Summer of the Arab Spring
Two NC State students join a team traveling to Egypt and Tunisia this summer to document the democratic movements that are sweeping the region. But they're traveling as artists, not journalists. Find out why they're going.
The Nile is awake and listening
the world is watching
—Kane Smego and Will McInerney
Across the Arab world the flames of revolution are spreading, freeing Tunisia and Egypt from their oppressive regimes, igniting a civil war in Libya and sparking unrest in more than a dozen countries, from Syria to Yemen.
A world away, two students at NC State are preparing for the road trip of a lifetime, a two-month odyssey to experience history as it happens.

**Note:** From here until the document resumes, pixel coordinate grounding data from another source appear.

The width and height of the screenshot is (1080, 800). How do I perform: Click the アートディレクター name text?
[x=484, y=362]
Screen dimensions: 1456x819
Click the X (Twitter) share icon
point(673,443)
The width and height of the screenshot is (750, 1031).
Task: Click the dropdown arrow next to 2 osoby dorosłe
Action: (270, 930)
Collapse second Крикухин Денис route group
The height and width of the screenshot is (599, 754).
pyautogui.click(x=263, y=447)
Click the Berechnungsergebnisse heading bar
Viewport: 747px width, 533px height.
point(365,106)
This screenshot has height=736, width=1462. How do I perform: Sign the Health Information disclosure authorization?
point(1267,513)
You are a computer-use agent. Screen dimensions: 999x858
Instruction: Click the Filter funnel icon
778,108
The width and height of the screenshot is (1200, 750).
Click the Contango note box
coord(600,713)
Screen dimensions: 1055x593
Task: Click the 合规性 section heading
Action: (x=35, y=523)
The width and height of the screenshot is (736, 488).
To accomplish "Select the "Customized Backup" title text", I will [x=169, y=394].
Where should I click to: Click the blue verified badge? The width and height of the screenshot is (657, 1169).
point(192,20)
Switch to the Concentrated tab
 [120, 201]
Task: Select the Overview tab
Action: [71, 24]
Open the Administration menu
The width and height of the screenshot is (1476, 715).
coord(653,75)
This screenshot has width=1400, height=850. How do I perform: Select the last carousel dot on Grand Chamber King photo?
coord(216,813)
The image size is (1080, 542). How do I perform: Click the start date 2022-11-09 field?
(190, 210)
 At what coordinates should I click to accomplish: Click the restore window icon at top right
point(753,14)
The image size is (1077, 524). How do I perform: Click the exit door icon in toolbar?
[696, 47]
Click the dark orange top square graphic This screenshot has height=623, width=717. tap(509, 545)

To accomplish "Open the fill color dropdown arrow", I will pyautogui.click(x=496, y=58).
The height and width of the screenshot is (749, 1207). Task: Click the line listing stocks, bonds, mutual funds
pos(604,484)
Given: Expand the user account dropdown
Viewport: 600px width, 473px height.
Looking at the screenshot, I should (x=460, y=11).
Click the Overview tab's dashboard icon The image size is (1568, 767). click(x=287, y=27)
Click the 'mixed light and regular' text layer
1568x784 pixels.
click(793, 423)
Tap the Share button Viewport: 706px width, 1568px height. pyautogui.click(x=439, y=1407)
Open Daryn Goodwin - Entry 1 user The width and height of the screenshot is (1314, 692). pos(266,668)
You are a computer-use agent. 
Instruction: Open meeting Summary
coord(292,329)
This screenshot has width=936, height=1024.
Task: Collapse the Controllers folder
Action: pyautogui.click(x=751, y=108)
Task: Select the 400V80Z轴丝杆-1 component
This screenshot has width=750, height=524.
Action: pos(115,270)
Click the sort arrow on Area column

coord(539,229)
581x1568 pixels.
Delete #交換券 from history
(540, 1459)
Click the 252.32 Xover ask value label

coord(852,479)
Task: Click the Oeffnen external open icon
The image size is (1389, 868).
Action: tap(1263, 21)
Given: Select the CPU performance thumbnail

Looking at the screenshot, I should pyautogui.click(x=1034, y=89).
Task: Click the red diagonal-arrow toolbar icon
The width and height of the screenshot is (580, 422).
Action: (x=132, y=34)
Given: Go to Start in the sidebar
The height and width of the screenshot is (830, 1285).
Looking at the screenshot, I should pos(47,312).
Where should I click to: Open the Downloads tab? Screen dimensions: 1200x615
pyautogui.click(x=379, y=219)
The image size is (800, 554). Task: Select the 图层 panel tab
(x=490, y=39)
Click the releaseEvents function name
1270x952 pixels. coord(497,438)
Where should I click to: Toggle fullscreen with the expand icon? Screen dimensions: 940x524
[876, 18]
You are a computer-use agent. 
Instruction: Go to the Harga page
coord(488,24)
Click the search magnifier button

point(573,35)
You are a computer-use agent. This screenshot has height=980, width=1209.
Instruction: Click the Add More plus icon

Mohammad Moussa, an electrical and computer engineering major, and Sameer Abdel-Khalek, a student in the environmental technology program, will travel to Tunisia and Egypt this summer with award-winning poets Kane Smego and Will McInerney.
Poetry for the People
There, they’ll document the images, emotions and stories of everyday people who participated in the uprisings; Moussa as a spoken word artist and interpreter, Abdel-Khalek as a photographer and filmmaker.
Back in the United States in September, the team will create “poetic portraits of a revolution,” weaving poetry, spoken word, video, audio clips and photographs into a multimedia collage. They plan to spin off a book, documentary film, theatrical performances and radio programming to reach a national audience with a message of hope.
“People have brought about change, and they’ve done it peacefully, respectfully and in such an organized way. And they’ve done it all through their voices,” Moussa said in an interview this week. “As someone who writes poetry, it’s extremely inspiring to see that, to see the voice winning in such a huge struggle.”
Moussa, whose parents are Lebanese, spent much of his childhood living in the Middle East. The upcoming trip will give him an opportunity to savor the region’s first tentative steps toward democracy. Listen to a podcast of Moussa discussing the project.
“The region has been oppressed for so long and across so many generations that you lose sight of the fact that people are actually able to take matters into their own hands,” he said. “It’s great to see people out on the street, using their voices to say they want a better life, they want change.”